Notifications You must be signed in to change notification settings

iramosgutierrez/IBC_EDGE_workshop

Repository files navigation

Evolutionarily Distinct and Globally Endangered plants Workshop

In this workshop we are going to work with a dataset used to calculate EDGE values and spatial approaches within the heath genus (Erica).

Data and part of the code come from Pirie et al. (2024).

EDGE2 calculations are based on code by R. Gumbs available in GitHub (https://github.com/rgumbs/EDGE2).

0. Loading our functions

Some internal functions to clarify the process, stored in the “workshop_functions.R” script.

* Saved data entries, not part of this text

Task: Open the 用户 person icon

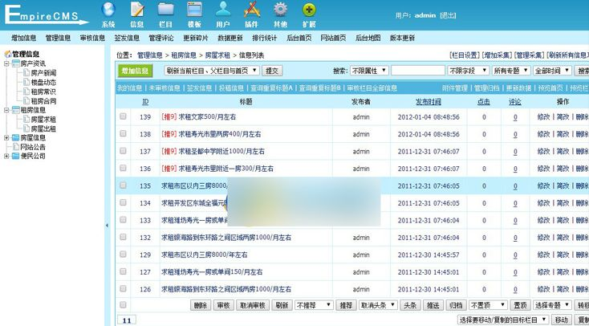Action: click(x=223, y=10)
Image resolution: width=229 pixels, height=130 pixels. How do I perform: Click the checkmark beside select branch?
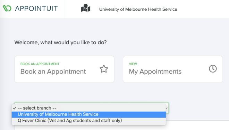(x=14, y=108)
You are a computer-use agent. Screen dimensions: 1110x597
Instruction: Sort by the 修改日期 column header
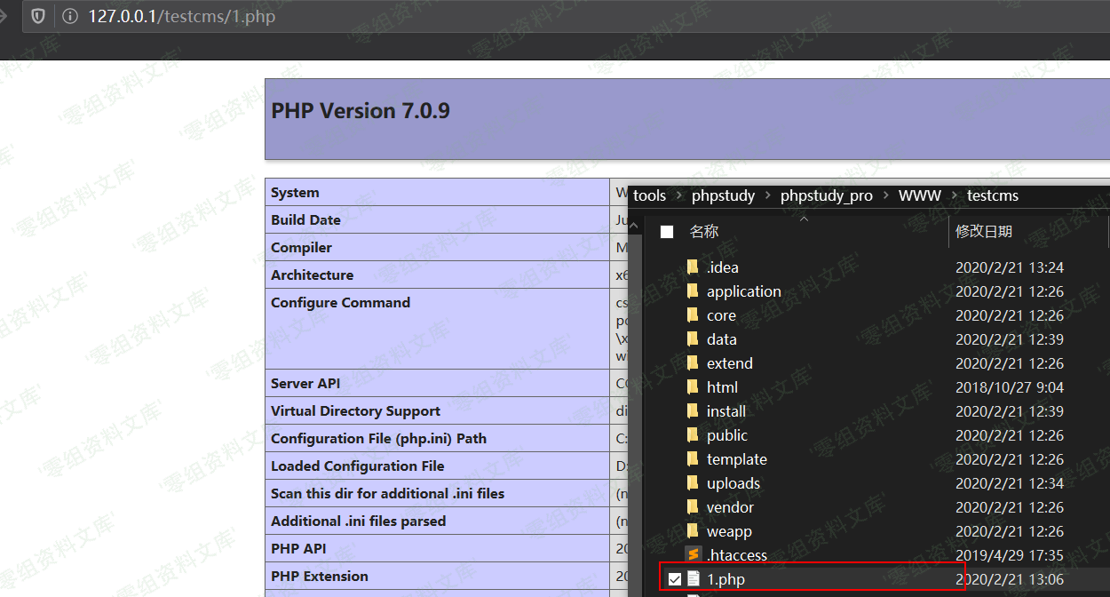tap(983, 232)
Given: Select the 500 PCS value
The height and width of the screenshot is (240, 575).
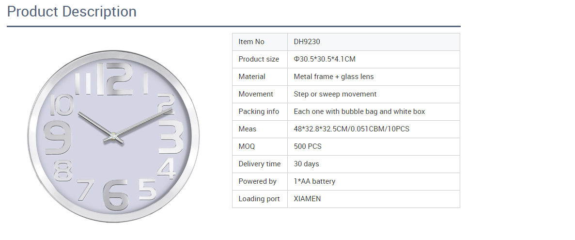Looking at the screenshot, I should coord(307,146).
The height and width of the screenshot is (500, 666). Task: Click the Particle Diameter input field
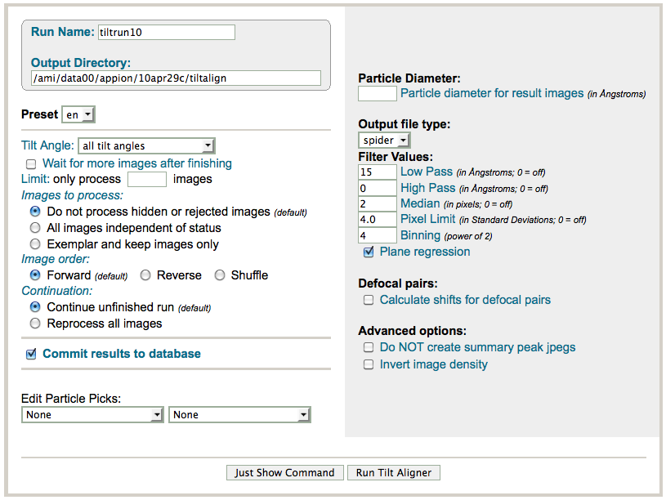378,93
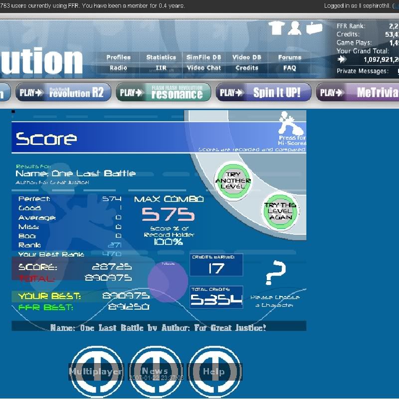Go to the Statistics page
Screen dimensions: 399x399
click(x=161, y=57)
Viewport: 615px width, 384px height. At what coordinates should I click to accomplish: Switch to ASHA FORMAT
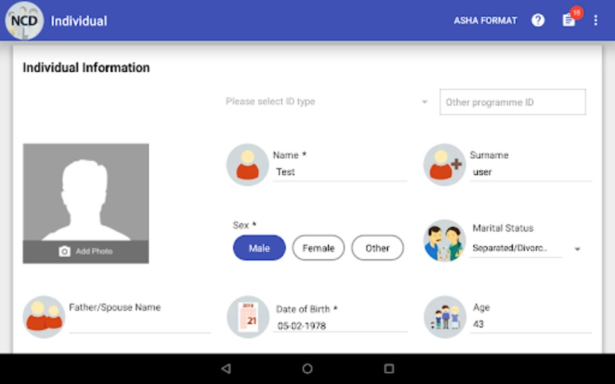tap(485, 20)
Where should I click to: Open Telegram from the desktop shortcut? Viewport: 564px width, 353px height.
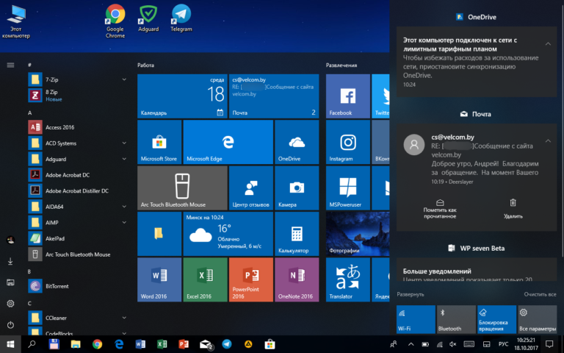click(181, 18)
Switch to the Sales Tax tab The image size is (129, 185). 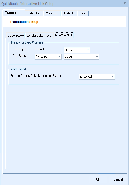pyautogui.click(x=34, y=13)
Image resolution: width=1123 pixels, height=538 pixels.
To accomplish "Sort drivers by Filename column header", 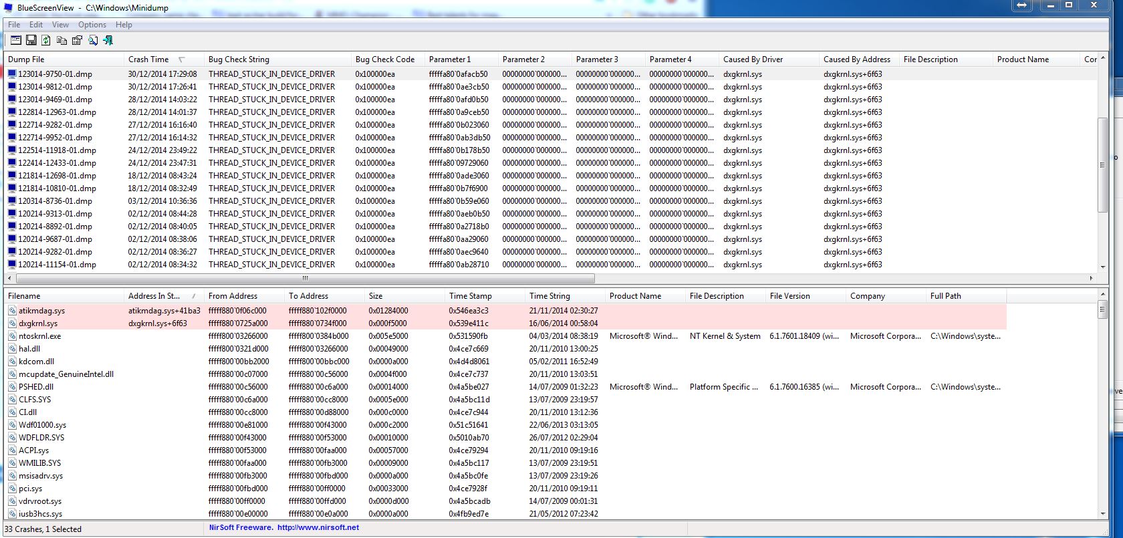I will click(64, 296).
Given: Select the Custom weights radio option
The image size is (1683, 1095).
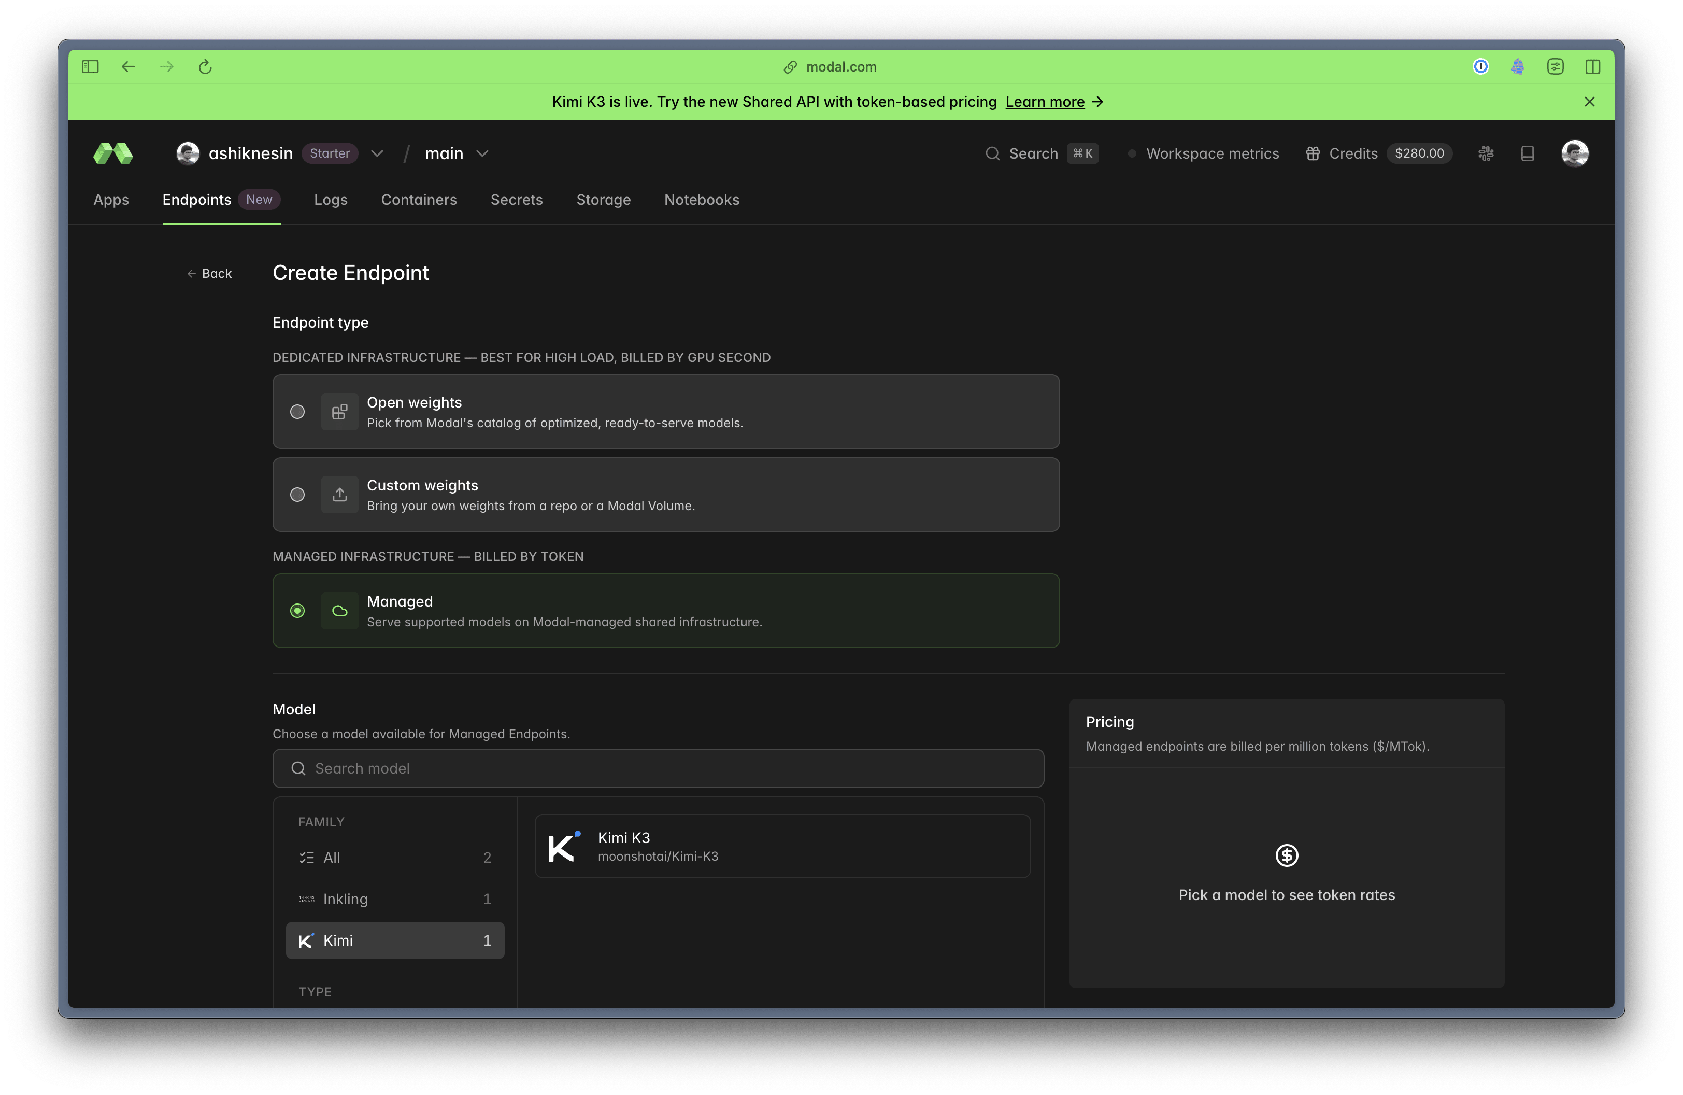Looking at the screenshot, I should (298, 494).
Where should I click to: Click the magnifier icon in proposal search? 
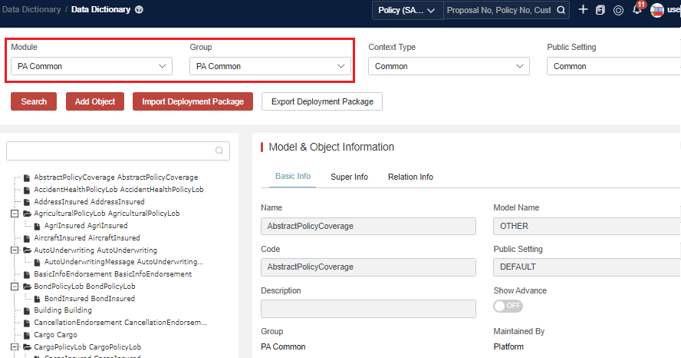561,10
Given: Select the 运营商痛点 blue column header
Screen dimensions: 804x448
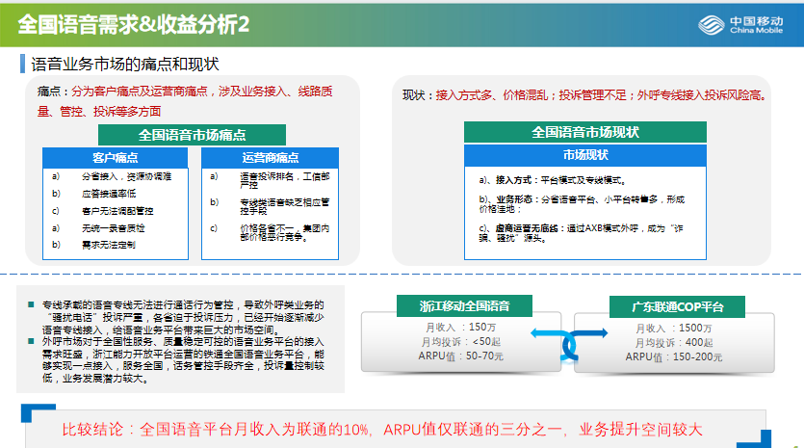Looking at the screenshot, I should point(271,158).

source("workshop_functions.R")

1. Expanding phylogenies - the randtip package

The first thing we have to do is to expand our Erica phylogeny to make it comprehend all the extant species. To do so, in this case we are going to explore the randtip package (Ramos-Gutiérrez et al., 2023).

First, we have to load our libraries and data to work with. Here we have an incomplete molecular phylogeny (just 555/901 taxa), and a complete list of them, along with some information, as can be their region, their Red List category, or if they are included in the tree or not.

library(devtools)
# install_github("iramosgutierrez/randtip")
library(randtip)

ericatree <- read.tree("files/Erica_incoplete.tre") # A sampled phylogeny
erica.table <- read.csv("files/ericatable.csv") #list of species & info

Once we have our taxa list, we can create randtip’s ‘info’ data frame. To do so, we use

erica.info <- build_info(erica.table$taxa, ericatree, mode="list",prior.info = plants.info)

For all species not included in the tree pertaining to the cape region, we define the clade to be bound as the clade in which all the rest of the cape species live (i.e. the clade defined between Erica pauciovulata and E. dregei)

cape2include <- erica.table$taxa[erica.table$region == "CAPE" & erica.table$incl==0]
capeincluded <- erica.table$taxa[erica.table$region == "CAPE" & erica.table$incl==1]


erica.info <- edit_info(info = erica.info, taxa = cape2include, column = "taxon1", edit =  "Erica_pauciovulata")
erica.info <- edit_info(info = erica.info, taxa = cape2include, column = "taxon2", edit =  "Erica_dregei")

Once we have our ‘info’ edited, we can wrap up and expand the phylogeny.

erica.input <- info2input(erica.info, ericatree, F)
ericatree.complete <- rand_tip(input = erica.input, ericatree, verbose = F)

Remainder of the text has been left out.